• **Document section**
<<<<
During the Philippine-American War, he served as a representative of the Philippine revolutionary government to the United States, albeit based in Hong Kong. Ilustre also served as president of the examining board of candidates for the practice of Law in 1909. In 1910, he subsequently became president of the Philippine Bar Association. During the American occupation, he was appointed by Governor-General Francis Burton Harrison to the Philippine Commission, serving as president of the Committee for Mindanao and Sulu from 1913 to 1916. Upon the establishment of the Philippine Senate in 1916 he was elected as a Senator from the 5th District, comprising Batangas, Cavite, Mindoro and Tayabas, and served until 1919. He served on the Committee on Rules, the Committee on Relations with the Sovereign Government, and the Committee on Justice.

==Colonization of Mindanao==
Philippine Commission Act No. 2408, authored by Ilustre, is an early example of Filipino legislation aimed at the colonization of Mindanao. The act, titled "An Act Providing a Temporary Form of Government for the Territory known as the Department of Mindanao and Sulu," was passed on July 23, 1914. According to Stevens (2011), the Preamble indicates that Filipinos reacted to American threats by developing laws modeled after American practices to unify the archipelago. He further added that the act reflects the idea that Christian Filipinos would improve the Muslims and non-Christians of Mindanao and Sulu, which mirrors the American colonial mission in the early 1900s.
>>>>
• **What you will do**
A – Reproduce the passage on Ilustre verbatim, starting at "During the Philippine-American" and ending at "Committee on Justice.".
B – Render this sentence from the passage on Ilustre into Spanish: "In 1910, he subsequently became president of the Philippine Bar Association."
C – Carry the passage on Ilustre forward from its last sentence.
The material that comes after the passage on Ilustre is separate from it.

• **Source material**
<<<<
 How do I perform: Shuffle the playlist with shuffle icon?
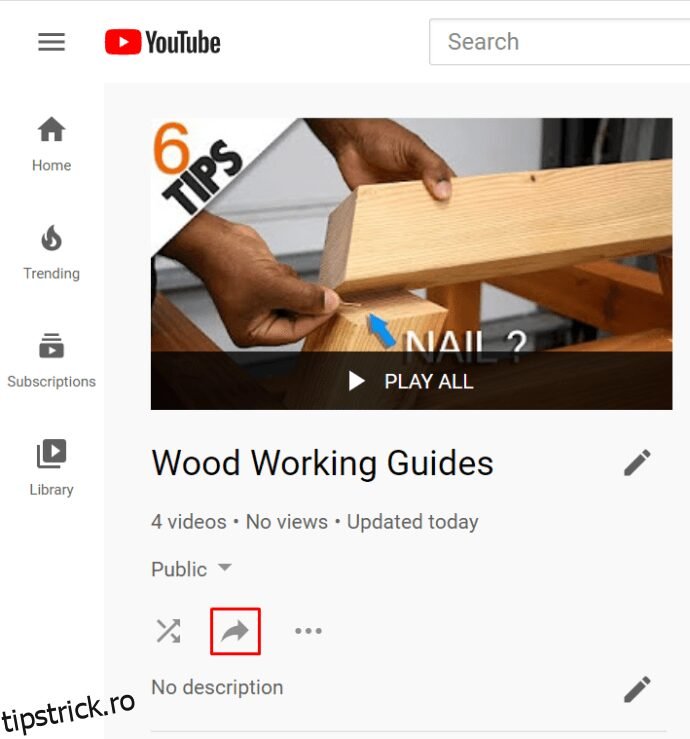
>>>>
• **Task responses**
A –
During the Philippine-American War, he served as a representative of the Philippine revolutionary government to the United States, albeit based in Hong Kong. Ilustre also served as president of the examining board of candidates for the practice of Law in 1909. In 1910, he subsequently became president of the Philippine Bar Association. During the American occupation, he was appointed by Governor-General Francis Burton Harrison to the Philippine Commission, serving as president of the Committee for Mindanao and Sulu from 1913 to 1916. Upon the establishment of the Philippine Senate in 1916 he was elected as a Senator from the 5th District, comprising Batangas, Cavite, Mindoro and Tayabas, and served until 1919. He served on the Committee on Rules, the Committee on Relations with the Sovereign Government, and the Committee on Justice.

B – En 1910, posteriormente se convirtió en presidente de la Asociación de Abogados de Filipinas.

C –
In a 1915 interview with Ilustre regarding the formation of the Department of Mindanao and Sulu, he raised the issue that most of the appointed governors for the province and districts from the former Philippine Commission were all army officers, subjecting Muslims to an iron hand governance. The Muslim regions of the archipelago were organized by Philippine Commission Act No. 787 from 1903 until 1914. Ilustre’s Act recognized the role of tribal leaders, called datus, who operated under a district governor and received a government stipend. Datus handled justice for Muslims and Pagans, while cases involving Christians were managed by a higher court.

==Personal life and death==
Ilustre was married to Rita Marella Villavicencio and died on 27 September 1928.